The idea that statistics can be used and abused is not new. As Nietzsche said there are no facts only interpretations. What this article seems to argue is that statistics depending on one's agenda can be distorted and contorted to underpin ones own ideological position.

For the wise and humane it seems a truism to say that the more equal a society, the more content are its members. Hasn't this been proven through Western civil rights and universal suffrage movements. And isn't this the underpinning philosophy of any truly democratic society?

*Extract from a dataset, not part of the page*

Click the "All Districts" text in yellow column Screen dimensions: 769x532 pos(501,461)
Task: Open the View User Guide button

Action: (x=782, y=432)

To argue against the underlying thesis of the Spirit level seems like a justification of authoritarian forms of capitalism that dehumanise the social conscience of people and their communities while also undermining social well being, mutual trust and sustainability.

How would being in a society where 1 percent of the population controls 80 percent of the wealth be good for anyone except for that 1 percent. Apart from by projecting the illusion that you too can be in that 1 percent if you just put your head down and work hard. Isn't that why they call it the American dream, because you have to be asleep to believe it.

Yet we are still so keen to bow down and pray to such an obviously flawed system which does nothing to better the plight of the majority of people around the world. Its a system of exploitation, without the crassness of overt slavery. Anyone who looks at international trade and the role of Transnational Corporations's in the third world knows this.

9/12/2010 03:22:00 pm  
Blogger Tim Johnston said...

Quite a few myths in there AoS, but I'm hoping PC can demolish them more eloquently than I. However, to challege one particular point, assuming that that 1% want to do anything with their wealth other than play golf or sit and plot how to take over the remaining 20% they don't 'control', they have to make life at least tolerable for everybody else. They have no vested interest in making the 99% miserable, after all, who will buy the goods they produce if there are only landless peasants?

such extremes are more characteristic of medieval societies - and some third world ones - than a truly Capitalist society. If you're implying that such a system is somehow unnatural, then you have to account historically for how societies evolved in the main, which was largely authoritarian and hierarchical.

In a capitalist society, in contrast, were 1% of the population in control of 80% of the wealth, one would have to investigate corruption, nepotism and the political structure to find the causes of such 'inequality', and not the economic system itself.